The Pussywarmers & Réka

Due Movimenti (Six Tonnes De Chair Records 2015) // par Lætitia Lacourt
Langueur : nom féminin (latin languor, -oris). Mélancolie empreinte de rêverie douce et d’attendrissement amoureux : être accablé d’une douce langueur.
 
Ce qui est chouette avec la langueur, c’est son paronyme, son mot jumeau : la longueur. Il y a quelque chose qui s’étire, lentement, longuement, délicatement dans la langueur. Il y a de la délicatesse aussi, beaucoup de grâce, de l’indolence et un max de mélancolie.

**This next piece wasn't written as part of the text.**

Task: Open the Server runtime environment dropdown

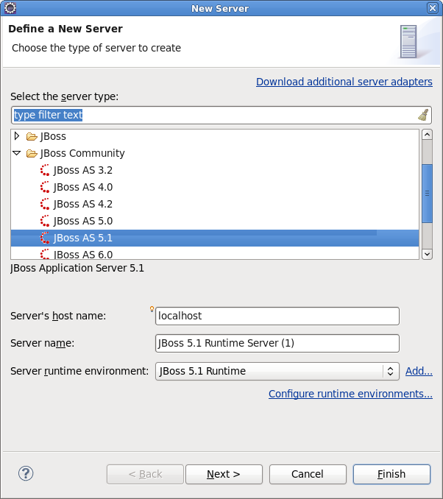Action: (391, 371)
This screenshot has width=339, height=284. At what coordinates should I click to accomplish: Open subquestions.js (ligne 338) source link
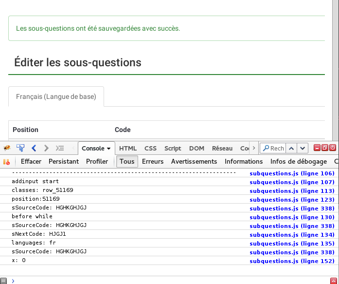(292, 208)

Dans langueur, il y a aussi langue. Pas quelque chose de buccal non – trop dentaire –mais quelque chose de sensuel, de charnel, de félin.
Les Pussywarmers & Réka, donc.

Musicalement, si l’on pouvait écouter une définition de la langueur, ce serait leur « Due Movimenti », un maxi 45, gravé sur une seule face, sorti en octobre 2015 sur Six Tonnes De Chair Records.
 
9 minutes et 11 secondes de va-et-vient.

« Due Movimenti » est un long titre qui vous berce et vous caresse, vous illumine d’un subtil rai de lumière. Exactement comme celui du dimanche matin, celui qui vient souligner les draps froissés. La voix vaporeuse de Réka Csiszér, les chœurs légèrement dolents, le Casiotone un peu voilé, les discrètes percu, les cuivres chers aux Pussywarmers vont et viennent, progressent puis ralentissent, vous enveloppent dans une bulle, posée quelque part entre les cabarets des années 20, les sonorités doo-wop et soul des 60’ et le filtre suranné des 70'.
 
9 minutes et 11 secondes de langueur et décidément, jamais un seul faux mouvement avec ces italo-suisses.